Implementation Flavor Split CPU-GPU Computation Filter Pushdown Hash table Placement Compression Time (sec)
Global full - - Global - 12.60
In-register full - - Register - 12.45
Local full - - Local - 12.40
Local fp small - Local 0.76
In-register fp small - Register 0.76
Global fp small - Global 0.76
Global small - - Global 0.74
In-register small - - Register 0.68
Local small - - Local 0.57
Global sc small - Global 0.51
In-register sc small - Register 0.43
Local sc small - Local 0.38
SharedMemory sc small - Shared 0.37


  • CUDA v9.0 or later is recommended.
  • A C++14-capable compiler compatible with your version of CUDA; only GCC has been tested.
  • CMake v3.1 or later
  • A Unix-like environment for the (simple) shell scripts; without it, you may need to perform a few tasks manually
  • The cuda-api-wrappers library; it can be obtained


Assuming you've cloned into /path/to/tpchQ1:

  • Configure the build and generate build files using cmake /path/to/tpchQ1
  • Build using either your default make'ing tool or with cmake --build /path/to/tpchQ1; this will also generate input data for Scale Factor 1 (SF 1)
  • Optionally: Generate data for more scale factors - SF 10 and SF 100 - using make -C /path/to/tpchQ1 data_table_sf10 or make -C /path/to/tpchQ1 data_table_sf100.

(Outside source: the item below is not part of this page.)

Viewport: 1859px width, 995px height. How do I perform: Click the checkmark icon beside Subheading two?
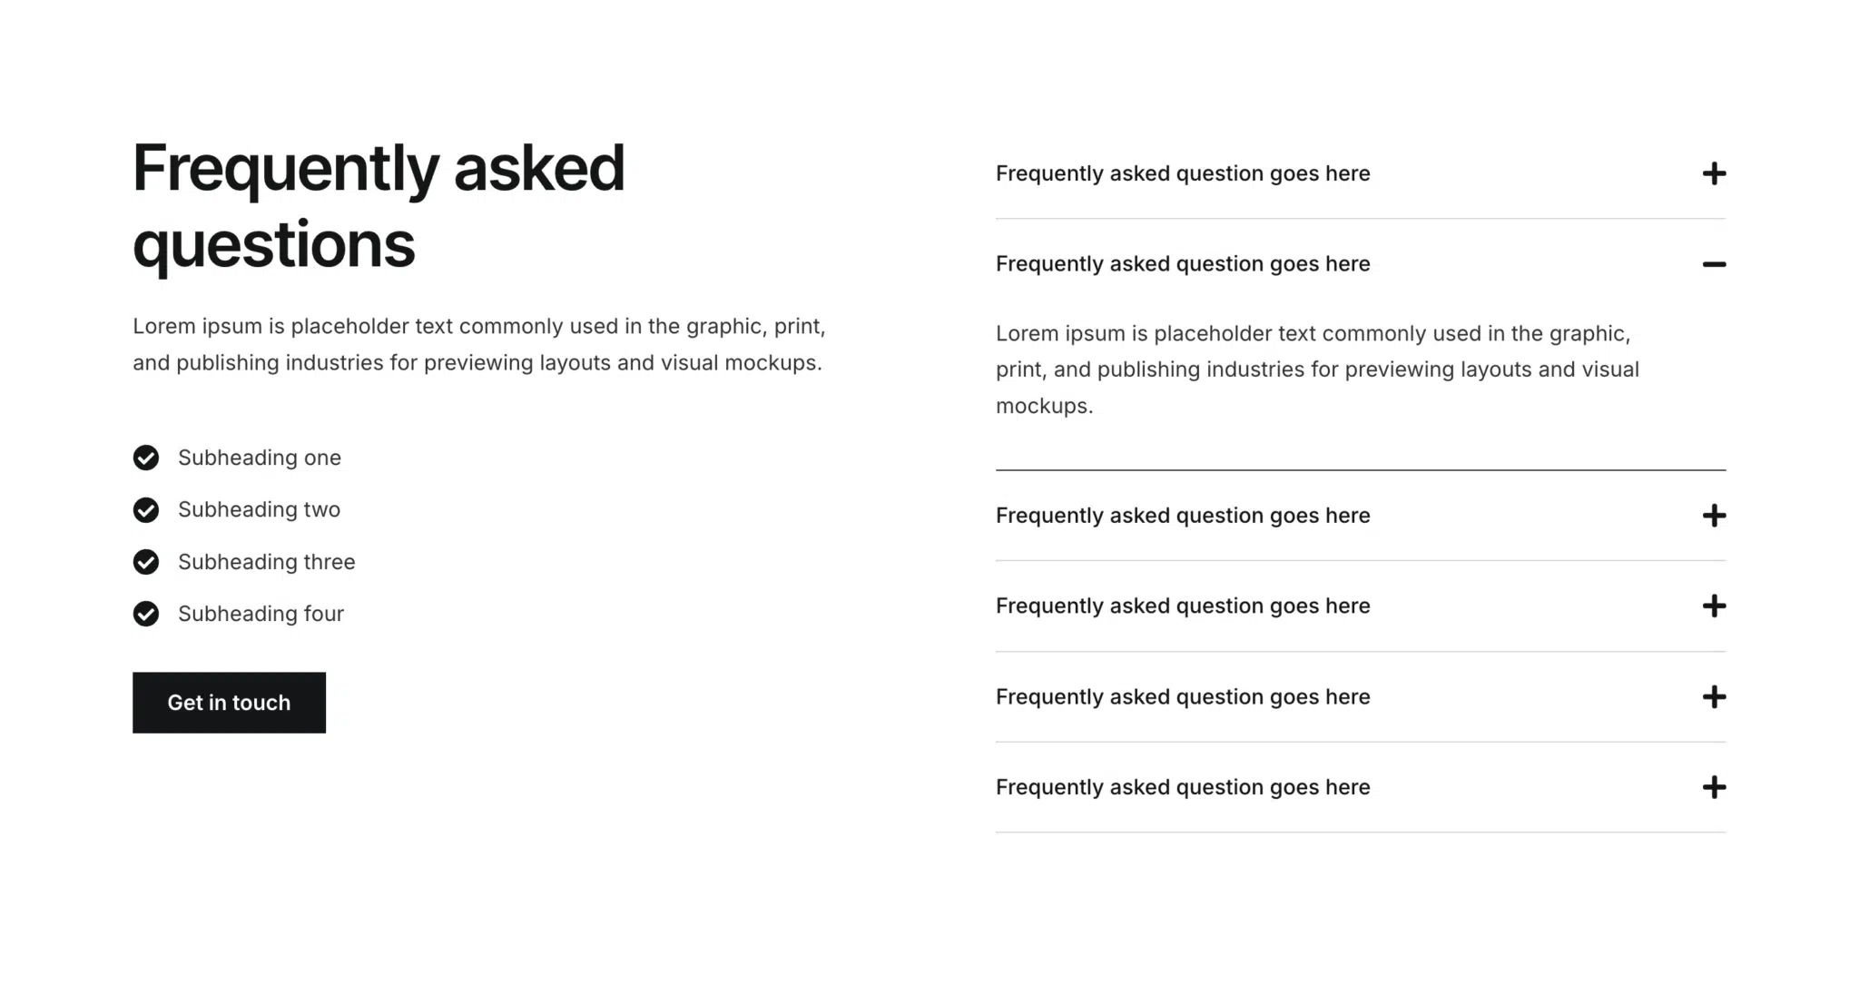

Running and generating data for other scale factors

  • When building, the binary tpch_01 is generated;
  • Invoke bin/tpch_01 in the directory where you've performed the build. That directory should have a tpch/ subdirectory with subdir for every scale factor with generated data.
  • You can use scripts/ to manually generate a table for arbitrary scale factors, but you must place it under your build dir, under tpch/123.000000 (for generated scale factor 123). Non-integral scale factors should work as well.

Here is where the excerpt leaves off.